The ad she saw was for a local med spa, offering “revolutionary fat-burning protocols.” The protocol? Non-FDA approved retatrutide, injected at 2mg/weekly over the course of six weeks. Your patient was initially thrilled with her weight loss progress, but now she’s worried: she couldn’t afford the $100/week injections indefinitely, and doesn’t want to finagle herself a prescription from a compounding pharmacy online. She’s wondering if you’d be willing to resume this protocol with her?
“It’s really changed my life,” she says hopefully.
As this patient’s long-term provider, you are now presented with a choice:
Find a way to move forward with this peptide-based weight-loss protocol (albeit in a way that’s better suited to your patient’s needs and approved by the FDA and her insurance)
Deny your patient’s requests on the grounds that she obtained the retatrutide from a medical spa, and that it could interfere with the treatment plan for her behavioral health.
Both options have their benefits and risks. The first choice allows you to maintain the patient’s trust by listening to her (“It’s really changed my life”) and offering her personalized care that will be safer and more scientifically rigorous than the injections she was receiving at the med spa. The patient has always struggled with her weight — a major contributing factor to the emergence of her adolescent anorexia — and has at a few points in her recovery exhibited bloodwork that indicated pre-diabetes. Given that certain peptides like semaglutide and tirzepatide have proven to be incredibly effective in the realm of weight management for Type II diabetes, there’s a compelling case to be made for a continuation of this protocol. Provided her insurance approves of the treatment, you might have found a way to regulate her health and curtail a major trigger of her eating disorder.
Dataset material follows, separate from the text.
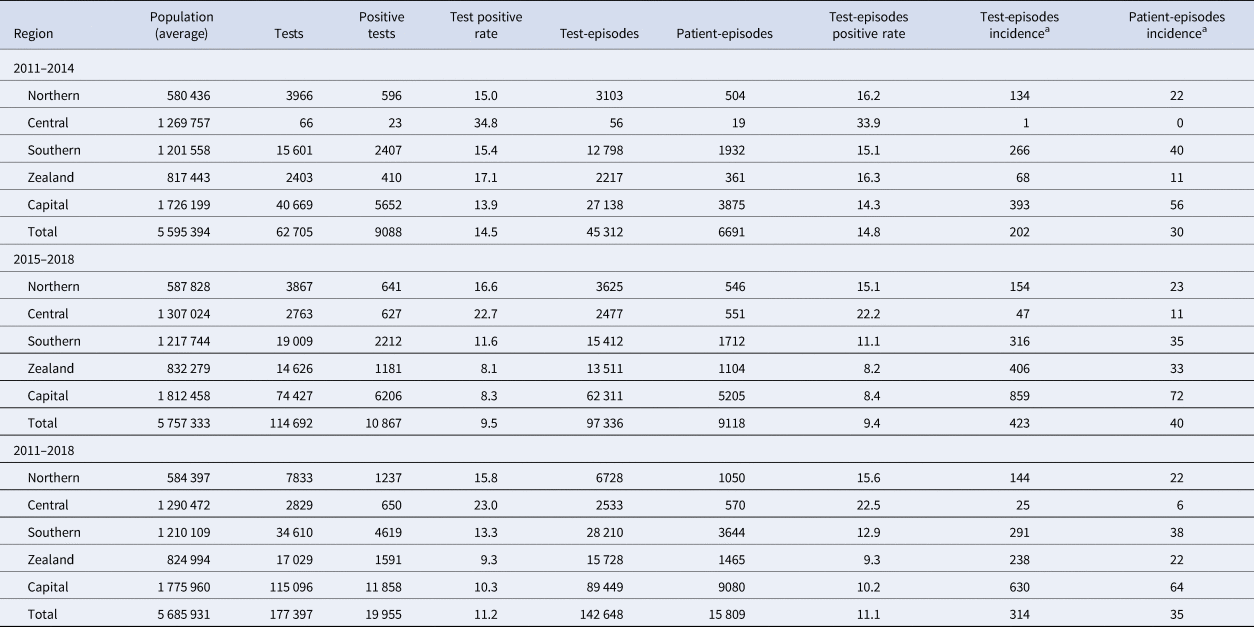Select the 2015–2018 period heading row
The image size is (1254, 627).
pos(43,259)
The second choice feels riskier in that you’re jeopardizing your patient’s trust by appearing to dismiss her testimony. But it has the major clinical advantage of slowing down the process to gather more information before initiating an intervention that may or may not be necessary: i.e. doing no harm, a central tenet of your Hippocratic oath. You may say, “I’m not going to prescribe you this today, because I want to get more information from you,” and then interview the patient about the protocol. She may have benefited from an initial burst of weight loss, but what else has she been doing to sustain her physical and mental health? Has she experienced any other symptoms from the retatrutide, physical or mental? Because you have a long history with her, you might even dip into that well of accumulated trust and let her know that you noticed she seemed anxious when she walked into her appointment with you.
These choices are difficult ones, and the answers are never completely clear. As a clinician, you are contending with an oversaturated alternative health marketplace, the limitations of both your practice and your patients’ insurance, and the very real time limitations of your patients’ appointments. Given the way our healthcare system is structured, it can feel more like you’re providing revolving-door consumer service than the personalized medical treatment you trained for. Even so, finding ways to provide your patients with that well-considered, personalized treatment — wherever you can, and however you can — should always be the goal.
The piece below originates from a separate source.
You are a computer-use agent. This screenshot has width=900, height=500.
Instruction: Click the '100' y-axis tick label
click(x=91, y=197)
In this upcoming series on peptides in clinical settings, we’ll discuss the realities of being a medical provider during the peptide boom and how to balance exciting advancements in longevity research with your clinical responsibilities and your patients’ needs. In the coming weeks, you’ll hear from actual patients who’ve benefited from peptide therapies as well as those who haven’t. And if you’d like to comment with your own thoughts on peptide therapeutics in a clinical setting, we’d love to hear what you have to say!
Peptides are here to stay in the medical field, and that’s not at all a bad thing. But as with any scientific advancement in the healthcare realm, we have to ensure that persuasion doesn’t outstrip the science. Ask yourself: What does the medical research need? What do medical patients need? And proceed from there.